Direction A: According to the selected text on web three search, which two sites does the speaker say we are mostly searching right now?
Direction B: In the selected text on web three search, reproduce the passage from "End User Blockchain" up to and including "head is at?", but switch "Google" to "Bing".
Direction C: Proceed with the conversation about web three search, picking up right after its final sentence.

Selected text:

··········

And so I think there’s this first question of, how do you like, you know, how do you figure out what is it that you are looking for, and then you begin to define like, the relationships between these entities on you know, Neeva on XYZ, you can just throw in some words, and you can search, and you can click on a token and go from there to the wallet that has the token or you can go from there to the contract that has the token, and then you can do like attribute filters on the tokens that are contract issues. It just makes navigation possible. I think over the next few years, as these concepts will become more and more solidified, and then people will truly be able to say, well, I am looking for a Dao that has these people in it. And why don’t you tell me? I think things will get clearer as these things grow in popularity. Right now, we are still trying to define what exactly we are finding. And this is a ton of information on Twitter on Discord, anything that claims to do web three search needs to bring all of these together as well. So, it’s a fun problem. It’s a big and it’s sort of a loosey goosey problem right now.

End User Blockchain Search

Right. I’m also trying to like I’m thinking out loud here. I’m also trying to understand like, does the user understand what even searching on the blockchain means? Like, what would they even be searching for kind of thing? Right now, it feels like we’re just searching open sea or ether scan, for the most part, right? Or maybe we’re using some analytic platforms to get some statistics and interesting insights, right? But I think like, if you think about the like the web two user and how they use a product like Google or Neeva, right? I feel like they go, they would obviously go and use that product with a different intent, as if they were to use a web three type of search product. And I don’t know if that user sort of exists in web three just yet, to kind of get to that level, you know, where my head is at?

··········

Records shown:
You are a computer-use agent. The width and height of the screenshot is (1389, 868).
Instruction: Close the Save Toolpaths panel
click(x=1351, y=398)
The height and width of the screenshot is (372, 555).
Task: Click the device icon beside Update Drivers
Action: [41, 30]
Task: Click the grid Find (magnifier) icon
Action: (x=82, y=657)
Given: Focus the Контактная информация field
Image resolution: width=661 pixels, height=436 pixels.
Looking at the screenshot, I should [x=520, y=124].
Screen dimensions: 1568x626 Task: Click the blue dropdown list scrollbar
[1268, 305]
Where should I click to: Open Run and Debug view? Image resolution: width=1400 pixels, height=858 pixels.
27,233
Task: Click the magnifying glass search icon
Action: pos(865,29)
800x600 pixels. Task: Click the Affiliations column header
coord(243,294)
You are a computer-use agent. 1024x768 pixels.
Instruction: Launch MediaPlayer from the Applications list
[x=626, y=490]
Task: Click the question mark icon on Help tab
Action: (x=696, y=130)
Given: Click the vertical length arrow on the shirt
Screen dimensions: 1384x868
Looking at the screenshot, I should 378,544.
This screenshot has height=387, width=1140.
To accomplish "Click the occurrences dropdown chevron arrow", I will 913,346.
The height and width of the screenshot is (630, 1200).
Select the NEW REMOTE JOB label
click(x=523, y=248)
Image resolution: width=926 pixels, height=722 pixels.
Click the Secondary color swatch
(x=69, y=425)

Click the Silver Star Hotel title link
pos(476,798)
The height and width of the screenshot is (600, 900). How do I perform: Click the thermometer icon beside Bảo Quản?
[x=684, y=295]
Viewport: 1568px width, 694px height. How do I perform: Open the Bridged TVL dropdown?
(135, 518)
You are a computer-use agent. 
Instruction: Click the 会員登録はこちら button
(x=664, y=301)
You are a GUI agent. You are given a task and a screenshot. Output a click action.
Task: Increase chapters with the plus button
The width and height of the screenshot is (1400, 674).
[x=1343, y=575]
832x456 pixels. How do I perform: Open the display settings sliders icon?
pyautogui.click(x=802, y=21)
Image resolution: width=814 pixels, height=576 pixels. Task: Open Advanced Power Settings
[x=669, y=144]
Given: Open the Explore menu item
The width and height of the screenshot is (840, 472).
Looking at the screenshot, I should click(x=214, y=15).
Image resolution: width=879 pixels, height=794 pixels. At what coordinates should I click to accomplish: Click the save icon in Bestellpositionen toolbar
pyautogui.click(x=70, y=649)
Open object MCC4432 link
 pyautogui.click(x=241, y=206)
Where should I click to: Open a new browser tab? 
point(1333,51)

··········

Exercise response A: Open sea or ether scan.

Exercise response B:
End User Blockchain Search

Right. I’m also trying to like I’m thinking out loud here. I’m also trying to understand like, does the user understand what even searching on the blockchain means? Like, what would they even be searching for kind of thing? Right now, it feels like we’re just searching open sea or ether scan, for the most part, right? Or maybe we’re using some analytic platforms to get some statistics and interesting insights, right? But I think like, if you think about the like the web two user and how they use a product like Bing or Neeva, right? I feel like they go, they would obviously go and use that product with a different intent, as if they were to use a web three type of search product. And I don’t know if that user sort of exists in web three just yet, to kind of get to that level, you know, where my head is at?

Exercise response C:
Sridhar Ramaswamy: 100%. This completely makes sense. And many ways, what you are describing mirrors the development of things like the Yahoo directory, back when the web was very, very early, Yahoo literally had a bunch of people that constructed this catalog, this directory, that basically said, if you want to look for shops, look here, if you want to look for something else, universities, look over here. And over time, what happened is, there were so many stores, so many universities, so many other sorts of like sites, that it became impossible for anybody to categorize it. The reason you go to open sea right now to look for NFTs is because it is the definitive marketplace for NFTs. If you imagine a world where there are like 100 marketplaces, all of a sudden, an aggregation play becomes more interesting, if there are 20 blockchain. So, this idea of like looking at ether scan, which is already Ethereum data suddenly sounds a little bit silly. On this part of what we do, by the way, if you search on Neeva on XYZ, we will return data back to you. Whether it’s on Ethereum, or polygon or optimism or arbitrage, we are like, you know, continuously adding more chains. And so, search is fundamentally an aggregation play, it makes sense only when there are so many things that you and I simply cannot keep track, or we don’t want to bother to keep track of all the different places to go to.

On-Chain SEO

Yeah. Another thing that I’ve been thinking about in preparation for this interview is like trying to understand what is on chain SEO look like, right? Search engine optimization, as a marketer myself, right? I’ve done a ton of gigs where I try to optimize blogs or pages on Google to kind of come on the first search results, right? I’m curious what that looks like. In the future. I wonder if you have any takes on that.

Sridhar Ramaswamy: People are doing this today. Remember when you create a hot new collection, you get your friends to like go buy the NFTs from that collection. And so, it is all on Twitter, if you have a handle, yeah, you try to build up a following. In many ways. You know, the, the founding principle of page rank, by the way, is like this funny definition that says, a page of popular page or a good page, if other popular pages say so, it’s a little bit like high school phase, right? This is like you’re cool, if like the cool people like, let you in. And so, to a certain extent Twitter is also like that, you’re cool if a lot of good people follow you on Twitter. So, there are similar things that will happen. I think those things are universal in, you know, in nature, a collection of school. I don’t know if like Zink owns one of your tokens. And so, I think stuff like that.

The Future of Advertising in Web3

Interesting. Interesting, interesting. Okay, interesting. All right, let’s transition into advertising, where web three meets advertising. Okay. That is obviously a big hat you worked at Google. It’s something that you may know a little bit about, I’d argue. What does the future of advertising look and feel like in web three?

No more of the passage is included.